Need for Corrections inquiry now undeniable

National’s Law and Order spokesman, Simon Power, says the Rachealle Namana case leaves the Government with little choice but to act on National’s call for a wide-ranging select committee inquiry into the Corrections Department.

Ms Namana – who has just completed a six-year sentence for the manslaughter of 23-month-old Lillybing – says she has not been rehabilitated and claims that whilst in prison she:

- Had access to a range of drugs, including pure methamphetamine.
- Had a cell phone on which she downloaded pornography.
- Developed gang associations that she continues to maintain outside of prison.

She also says that she and other former inmates make regular payments into the bank accounts of friends still in prison, enabling them to buy supplies on the inside.

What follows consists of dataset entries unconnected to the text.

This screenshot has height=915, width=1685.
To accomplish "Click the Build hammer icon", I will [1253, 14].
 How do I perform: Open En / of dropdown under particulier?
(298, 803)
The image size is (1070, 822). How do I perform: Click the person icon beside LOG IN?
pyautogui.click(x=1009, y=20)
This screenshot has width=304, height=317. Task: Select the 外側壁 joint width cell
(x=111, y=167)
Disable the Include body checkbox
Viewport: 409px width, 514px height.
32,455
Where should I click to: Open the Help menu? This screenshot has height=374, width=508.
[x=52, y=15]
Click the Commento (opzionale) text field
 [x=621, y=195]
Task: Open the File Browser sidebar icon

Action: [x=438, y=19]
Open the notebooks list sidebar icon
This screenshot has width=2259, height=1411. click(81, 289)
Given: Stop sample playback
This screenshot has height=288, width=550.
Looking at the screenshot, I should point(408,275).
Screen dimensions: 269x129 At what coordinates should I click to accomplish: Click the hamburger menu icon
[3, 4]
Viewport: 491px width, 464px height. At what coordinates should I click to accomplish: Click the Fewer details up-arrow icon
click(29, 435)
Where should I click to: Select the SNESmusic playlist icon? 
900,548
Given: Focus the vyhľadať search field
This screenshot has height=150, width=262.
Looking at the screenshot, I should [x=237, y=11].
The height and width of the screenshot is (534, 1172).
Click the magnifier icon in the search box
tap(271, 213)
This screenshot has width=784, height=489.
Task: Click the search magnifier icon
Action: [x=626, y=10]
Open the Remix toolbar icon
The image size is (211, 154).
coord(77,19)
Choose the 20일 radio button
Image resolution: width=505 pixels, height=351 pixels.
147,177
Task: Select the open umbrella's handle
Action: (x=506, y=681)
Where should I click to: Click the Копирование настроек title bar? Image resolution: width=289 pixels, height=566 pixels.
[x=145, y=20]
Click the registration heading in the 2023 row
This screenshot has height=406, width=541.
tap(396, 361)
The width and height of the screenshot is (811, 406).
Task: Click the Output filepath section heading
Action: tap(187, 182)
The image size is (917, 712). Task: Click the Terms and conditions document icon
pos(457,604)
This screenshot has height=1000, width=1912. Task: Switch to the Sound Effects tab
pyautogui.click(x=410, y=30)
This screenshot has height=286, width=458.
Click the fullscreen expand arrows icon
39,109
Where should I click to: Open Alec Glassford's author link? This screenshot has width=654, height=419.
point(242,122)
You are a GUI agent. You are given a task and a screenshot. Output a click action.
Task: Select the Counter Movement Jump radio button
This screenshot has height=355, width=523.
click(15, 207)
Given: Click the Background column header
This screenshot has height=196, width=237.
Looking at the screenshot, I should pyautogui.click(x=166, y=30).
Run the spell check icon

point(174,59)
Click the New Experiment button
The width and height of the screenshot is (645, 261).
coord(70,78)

Namana said her time in prison ‘did not seem long at all’ and that prison is ‘not as hard as people make out’.

Mr Power says with these kinds of allegations on the table the Government cannot continue to turn a blind eye.

“There are some pretty rotten things going on in our prisons - we've seen prisoners sleeping in vans, a big increase in smuggling contraband into prisons, we've heard the suggestion that criminals should be prison guards, seen budgets blown and prisoners accessing violent movies.

”Add to that the Rachealle Namana situation and there’s no denying the system is in crisis.

“Hopefully now all political parties represented on the select committee will support a wide-ranging inquiry,” says Mr Power.